The frequency of thrombocytopenia in brucellosis is from 3% to 20% and is generally mild (
4). In some cases, thrombocytopenia could be severe and symptomatic (
6). Here, we report on a case in whom severe thrombocytopenia and bleeding was the presentation of brucellosis, which resolved promptly with specific triple anti-
Brucella therapy. Triple therapy should be used in severe complicated cases (
7). Thrombocytopenia in brucellosis could be due to hypersplenism, platelet sequestration and bone marrow suppression. In most patients who have thrombocytopenia, bone marrow is hypercellular (
8). Hemophagocytic histiocytes in the bone marrow of patients with brucellosis as a cause of thrombocytopenia have been reported before (
9), yet in this patient there were no hemophagocytic histiocytes in the marrow slide.
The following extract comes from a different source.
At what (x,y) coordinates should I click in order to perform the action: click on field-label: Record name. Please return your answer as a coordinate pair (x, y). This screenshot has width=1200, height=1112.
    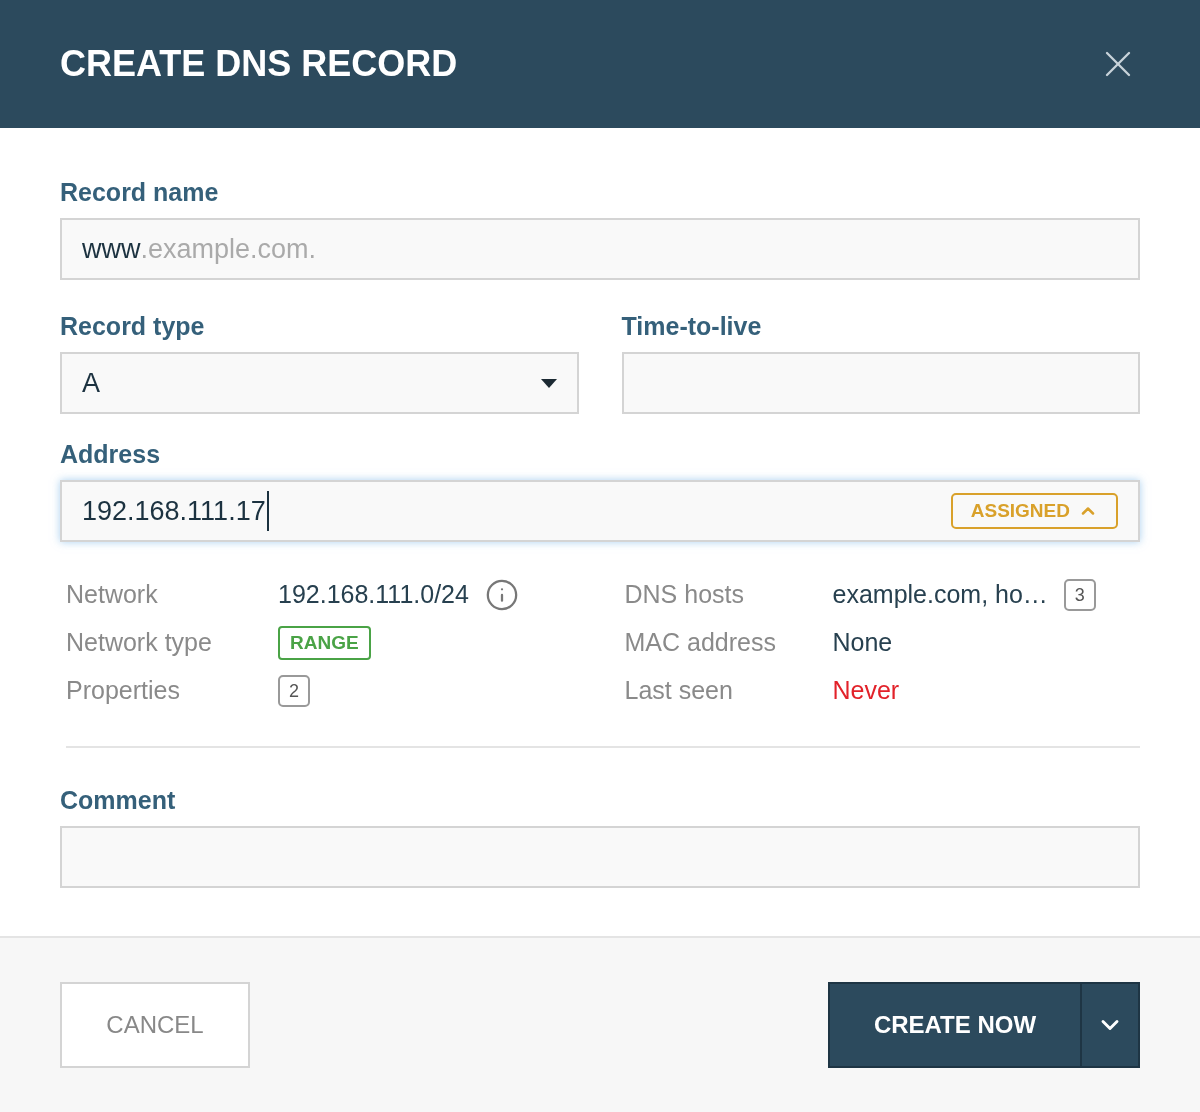
    Looking at the image, I should click on (140, 192).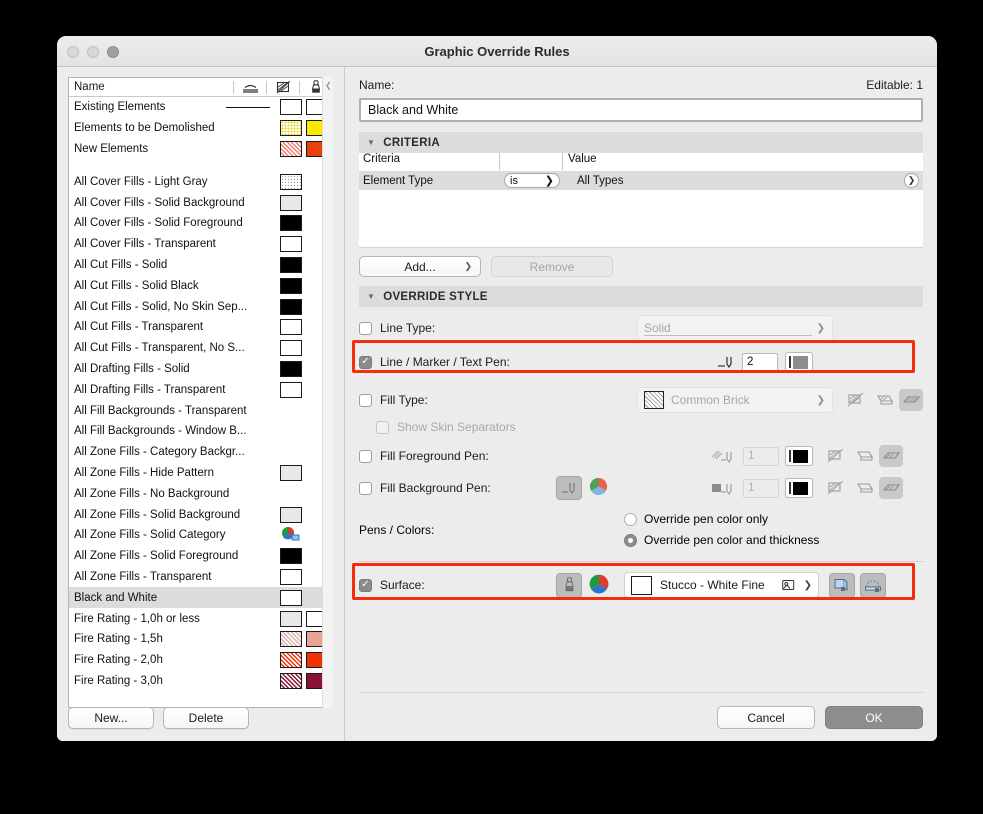 The width and height of the screenshot is (983, 814). Describe the element at coordinates (366, 400) in the screenshot. I see `fill-type-checkbox` at that location.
An immune mechanism maybe another cause of platelet destruction, yet Coombs' test was negative in this patient (
10). We could not show immune destruction of platelets by the usual tests, but it may be the responsible mechanism in this case. In conclusion, sever thrombocytopenia and bleeding may be the presentations of brucellosis. It is better for brucellosis to be included in the differential diagnosis when such presentations are observed, especially in endemic areas. Prompt diagnosis and treatment of this life threatening complication is essential.